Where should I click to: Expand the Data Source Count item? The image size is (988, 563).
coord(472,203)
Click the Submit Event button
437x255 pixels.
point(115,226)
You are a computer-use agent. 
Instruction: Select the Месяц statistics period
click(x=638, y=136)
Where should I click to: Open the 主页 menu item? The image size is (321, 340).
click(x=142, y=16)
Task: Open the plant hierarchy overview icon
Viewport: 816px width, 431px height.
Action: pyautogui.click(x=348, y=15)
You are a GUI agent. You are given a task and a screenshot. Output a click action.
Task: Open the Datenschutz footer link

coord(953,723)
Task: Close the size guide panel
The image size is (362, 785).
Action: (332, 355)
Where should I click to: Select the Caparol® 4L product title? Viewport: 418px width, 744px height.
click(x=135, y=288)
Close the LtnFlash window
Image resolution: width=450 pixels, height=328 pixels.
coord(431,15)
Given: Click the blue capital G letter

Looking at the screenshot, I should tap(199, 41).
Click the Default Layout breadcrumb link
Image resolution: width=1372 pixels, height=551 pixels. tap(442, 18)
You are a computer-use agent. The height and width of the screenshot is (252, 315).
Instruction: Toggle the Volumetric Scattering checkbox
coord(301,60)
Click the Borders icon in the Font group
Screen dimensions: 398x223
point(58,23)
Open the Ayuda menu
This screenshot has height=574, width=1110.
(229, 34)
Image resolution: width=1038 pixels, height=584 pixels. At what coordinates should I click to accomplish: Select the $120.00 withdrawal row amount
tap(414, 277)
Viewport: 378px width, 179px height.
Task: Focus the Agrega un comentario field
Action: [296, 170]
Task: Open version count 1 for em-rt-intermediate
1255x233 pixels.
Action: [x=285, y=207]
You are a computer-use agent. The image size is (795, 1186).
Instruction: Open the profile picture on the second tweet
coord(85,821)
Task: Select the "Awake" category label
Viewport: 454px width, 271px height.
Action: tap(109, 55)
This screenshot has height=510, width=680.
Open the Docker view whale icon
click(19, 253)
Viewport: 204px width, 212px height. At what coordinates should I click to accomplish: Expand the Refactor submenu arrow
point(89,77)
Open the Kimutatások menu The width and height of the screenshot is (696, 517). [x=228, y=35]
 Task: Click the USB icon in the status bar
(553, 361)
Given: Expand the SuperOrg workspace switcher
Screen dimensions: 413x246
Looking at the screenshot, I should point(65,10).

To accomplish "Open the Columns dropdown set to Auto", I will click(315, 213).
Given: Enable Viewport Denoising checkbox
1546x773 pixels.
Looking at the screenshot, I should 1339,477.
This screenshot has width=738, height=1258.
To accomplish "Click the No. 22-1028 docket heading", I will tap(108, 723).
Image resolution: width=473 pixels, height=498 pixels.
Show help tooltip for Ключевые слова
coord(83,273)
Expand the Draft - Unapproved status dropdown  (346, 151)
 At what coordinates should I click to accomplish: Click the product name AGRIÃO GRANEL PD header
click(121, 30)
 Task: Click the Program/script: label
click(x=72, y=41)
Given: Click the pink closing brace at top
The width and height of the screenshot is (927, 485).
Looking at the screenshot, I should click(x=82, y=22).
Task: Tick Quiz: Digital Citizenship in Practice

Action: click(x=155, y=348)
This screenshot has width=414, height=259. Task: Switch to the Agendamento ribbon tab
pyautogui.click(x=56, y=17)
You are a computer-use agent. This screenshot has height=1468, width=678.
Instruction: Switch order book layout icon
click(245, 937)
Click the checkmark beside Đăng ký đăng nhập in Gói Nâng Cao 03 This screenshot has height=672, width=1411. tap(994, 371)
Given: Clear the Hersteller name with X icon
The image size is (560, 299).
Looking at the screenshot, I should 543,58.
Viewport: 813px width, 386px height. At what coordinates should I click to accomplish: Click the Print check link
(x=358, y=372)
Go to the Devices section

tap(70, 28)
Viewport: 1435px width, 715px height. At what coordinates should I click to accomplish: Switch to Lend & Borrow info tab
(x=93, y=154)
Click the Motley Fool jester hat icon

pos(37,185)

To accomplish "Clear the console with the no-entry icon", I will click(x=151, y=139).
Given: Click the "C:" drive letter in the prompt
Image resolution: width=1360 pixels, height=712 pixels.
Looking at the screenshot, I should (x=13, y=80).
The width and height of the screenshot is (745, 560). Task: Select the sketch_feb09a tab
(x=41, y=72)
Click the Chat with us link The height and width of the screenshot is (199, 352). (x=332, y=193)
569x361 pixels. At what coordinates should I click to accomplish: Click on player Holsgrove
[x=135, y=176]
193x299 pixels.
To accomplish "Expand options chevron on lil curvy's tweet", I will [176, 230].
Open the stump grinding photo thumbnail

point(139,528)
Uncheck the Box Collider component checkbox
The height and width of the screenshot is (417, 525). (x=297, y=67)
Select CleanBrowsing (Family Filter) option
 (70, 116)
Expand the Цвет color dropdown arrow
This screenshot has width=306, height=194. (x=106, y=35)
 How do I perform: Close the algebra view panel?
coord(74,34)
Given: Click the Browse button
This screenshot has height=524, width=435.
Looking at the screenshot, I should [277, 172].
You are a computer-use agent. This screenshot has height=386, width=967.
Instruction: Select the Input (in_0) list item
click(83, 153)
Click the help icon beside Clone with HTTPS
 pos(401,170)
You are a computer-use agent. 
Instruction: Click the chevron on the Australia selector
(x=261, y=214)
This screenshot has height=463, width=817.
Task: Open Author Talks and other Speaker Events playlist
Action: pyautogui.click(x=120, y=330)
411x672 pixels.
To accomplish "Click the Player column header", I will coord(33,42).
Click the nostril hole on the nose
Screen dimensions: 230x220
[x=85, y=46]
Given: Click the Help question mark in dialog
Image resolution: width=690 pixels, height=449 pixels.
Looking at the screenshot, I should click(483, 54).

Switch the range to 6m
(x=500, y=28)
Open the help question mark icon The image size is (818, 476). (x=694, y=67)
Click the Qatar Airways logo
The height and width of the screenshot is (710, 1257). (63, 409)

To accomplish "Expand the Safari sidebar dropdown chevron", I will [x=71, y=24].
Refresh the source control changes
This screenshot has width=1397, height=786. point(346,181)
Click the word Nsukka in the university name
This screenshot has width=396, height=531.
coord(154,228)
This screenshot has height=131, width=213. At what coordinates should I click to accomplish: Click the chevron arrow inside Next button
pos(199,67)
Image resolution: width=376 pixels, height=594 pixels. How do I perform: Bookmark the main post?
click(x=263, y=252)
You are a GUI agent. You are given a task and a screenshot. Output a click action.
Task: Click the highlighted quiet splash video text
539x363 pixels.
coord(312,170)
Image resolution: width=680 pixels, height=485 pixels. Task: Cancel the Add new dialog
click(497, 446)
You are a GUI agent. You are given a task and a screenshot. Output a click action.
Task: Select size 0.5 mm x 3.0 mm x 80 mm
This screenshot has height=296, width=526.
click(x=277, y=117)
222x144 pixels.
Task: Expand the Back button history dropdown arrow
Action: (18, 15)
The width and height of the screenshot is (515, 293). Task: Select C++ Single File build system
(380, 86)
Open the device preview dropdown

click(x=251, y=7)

┄┄┄┄┄┄

Could you find every line in the records above that has the string "computer" and copy it?

You are a computer-use agent. 
You are a computer-use agent. The height and width of the screenshot is (252, 315).
You are a computer-use agent. The image size is (795, 1186).
You are a computer-use agent. This screenshot has height=1468, width=678.
You are a computer-use agent. This screenshot has height=386, width=967.
You are a computer-use agent. 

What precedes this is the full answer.